Give again, word for word, each line from the top of the listing through the line that holds "Unmerge the mfoman".

**INFORMATION GIVEN**
........
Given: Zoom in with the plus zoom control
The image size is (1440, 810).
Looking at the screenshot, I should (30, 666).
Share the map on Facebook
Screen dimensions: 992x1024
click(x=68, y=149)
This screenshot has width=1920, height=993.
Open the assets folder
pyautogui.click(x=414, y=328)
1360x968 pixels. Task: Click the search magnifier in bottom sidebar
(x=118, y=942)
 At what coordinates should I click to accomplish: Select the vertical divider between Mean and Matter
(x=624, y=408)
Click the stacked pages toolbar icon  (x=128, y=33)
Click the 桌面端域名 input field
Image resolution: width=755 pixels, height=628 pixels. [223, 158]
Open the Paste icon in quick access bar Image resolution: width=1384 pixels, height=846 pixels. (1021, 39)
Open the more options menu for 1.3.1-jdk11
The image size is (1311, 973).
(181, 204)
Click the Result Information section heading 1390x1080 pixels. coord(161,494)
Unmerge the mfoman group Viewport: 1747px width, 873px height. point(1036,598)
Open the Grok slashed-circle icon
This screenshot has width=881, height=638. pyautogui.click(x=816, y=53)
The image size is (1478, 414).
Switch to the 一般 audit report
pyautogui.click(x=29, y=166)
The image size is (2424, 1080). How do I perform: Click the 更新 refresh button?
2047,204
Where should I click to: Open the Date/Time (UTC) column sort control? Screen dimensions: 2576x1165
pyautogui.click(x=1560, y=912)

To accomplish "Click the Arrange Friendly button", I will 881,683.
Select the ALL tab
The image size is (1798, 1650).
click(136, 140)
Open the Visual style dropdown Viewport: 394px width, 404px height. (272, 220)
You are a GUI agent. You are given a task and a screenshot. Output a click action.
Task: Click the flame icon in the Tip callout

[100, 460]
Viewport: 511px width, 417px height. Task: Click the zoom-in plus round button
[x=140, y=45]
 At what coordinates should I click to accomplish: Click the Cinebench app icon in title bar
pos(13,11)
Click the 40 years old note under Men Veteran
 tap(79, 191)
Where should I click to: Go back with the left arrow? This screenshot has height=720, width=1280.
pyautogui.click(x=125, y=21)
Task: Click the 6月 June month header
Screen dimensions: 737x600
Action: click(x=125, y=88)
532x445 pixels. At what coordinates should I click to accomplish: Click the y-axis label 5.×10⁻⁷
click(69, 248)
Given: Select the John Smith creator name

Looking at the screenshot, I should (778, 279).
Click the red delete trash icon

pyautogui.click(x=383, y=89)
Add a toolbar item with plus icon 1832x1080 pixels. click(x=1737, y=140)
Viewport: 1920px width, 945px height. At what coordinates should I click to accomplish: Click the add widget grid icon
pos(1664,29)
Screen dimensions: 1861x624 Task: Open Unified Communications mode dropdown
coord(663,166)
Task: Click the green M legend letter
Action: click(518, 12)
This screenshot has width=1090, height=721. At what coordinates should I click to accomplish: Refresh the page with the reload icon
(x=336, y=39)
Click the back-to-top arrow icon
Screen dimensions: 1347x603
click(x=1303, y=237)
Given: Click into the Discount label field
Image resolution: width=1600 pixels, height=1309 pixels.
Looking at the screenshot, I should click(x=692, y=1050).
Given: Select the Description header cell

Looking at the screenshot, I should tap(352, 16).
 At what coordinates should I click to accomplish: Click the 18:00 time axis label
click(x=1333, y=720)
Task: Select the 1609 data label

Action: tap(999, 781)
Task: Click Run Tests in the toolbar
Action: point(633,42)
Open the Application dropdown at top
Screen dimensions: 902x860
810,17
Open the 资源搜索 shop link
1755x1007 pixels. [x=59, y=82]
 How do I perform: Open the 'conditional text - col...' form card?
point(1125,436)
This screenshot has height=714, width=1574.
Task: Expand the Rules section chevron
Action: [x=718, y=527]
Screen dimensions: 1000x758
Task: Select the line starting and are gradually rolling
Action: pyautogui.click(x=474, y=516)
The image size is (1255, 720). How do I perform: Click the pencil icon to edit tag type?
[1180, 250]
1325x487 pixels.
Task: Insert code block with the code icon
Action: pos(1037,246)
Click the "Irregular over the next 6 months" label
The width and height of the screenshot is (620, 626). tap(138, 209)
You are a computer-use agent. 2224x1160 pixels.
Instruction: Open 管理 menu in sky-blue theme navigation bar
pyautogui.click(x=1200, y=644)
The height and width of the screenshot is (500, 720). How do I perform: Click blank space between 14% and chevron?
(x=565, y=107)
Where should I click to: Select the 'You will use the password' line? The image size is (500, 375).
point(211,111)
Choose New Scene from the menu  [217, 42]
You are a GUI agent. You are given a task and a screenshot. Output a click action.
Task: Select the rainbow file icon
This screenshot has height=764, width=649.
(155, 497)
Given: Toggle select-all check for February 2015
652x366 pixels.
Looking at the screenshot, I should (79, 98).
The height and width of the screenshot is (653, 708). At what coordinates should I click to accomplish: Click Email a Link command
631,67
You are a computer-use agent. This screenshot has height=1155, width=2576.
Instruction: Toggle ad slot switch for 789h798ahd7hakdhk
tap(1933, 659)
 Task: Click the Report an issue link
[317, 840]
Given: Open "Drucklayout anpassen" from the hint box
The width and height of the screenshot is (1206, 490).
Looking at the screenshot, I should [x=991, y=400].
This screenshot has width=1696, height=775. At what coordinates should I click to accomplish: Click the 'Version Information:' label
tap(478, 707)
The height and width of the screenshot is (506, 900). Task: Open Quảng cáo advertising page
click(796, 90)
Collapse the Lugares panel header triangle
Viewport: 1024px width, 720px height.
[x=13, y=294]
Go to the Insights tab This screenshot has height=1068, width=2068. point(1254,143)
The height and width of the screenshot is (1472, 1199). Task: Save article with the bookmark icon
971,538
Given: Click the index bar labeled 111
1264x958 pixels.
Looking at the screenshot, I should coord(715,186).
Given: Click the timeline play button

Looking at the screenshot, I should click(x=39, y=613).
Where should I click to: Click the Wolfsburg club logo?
........
**EXERCISE RESULT**
Given: Zoom in with the plus zoom control
The image size is (1440, 810).
Looking at the screenshot, I should (30, 666).
Share the map on Facebook
Screen dimensions: 992x1024
click(x=68, y=149)
This screenshot has width=1920, height=993.
Open the assets folder
pyautogui.click(x=414, y=328)
1360x968 pixels. Task: Click the search magnifier in bottom sidebar
(x=118, y=942)
 At what coordinates should I click to accomplish: Select the vertical divider between Mean and Matter
(x=624, y=408)
Click the stacked pages toolbar icon  (x=128, y=33)
Click the 桌面端域名 input field
Image resolution: width=755 pixels, height=628 pixels. [223, 158]
Open the Paste icon in quick access bar Image resolution: width=1384 pixels, height=846 pixels. (1021, 39)
Open the more options menu for 1.3.1-jdk11
The image size is (1311, 973).
(181, 204)
Click the Result Information section heading 1390x1080 pixels. coord(161,494)
Unmerge the mfoman group Viewport: 1747px width, 873px height. point(1036,598)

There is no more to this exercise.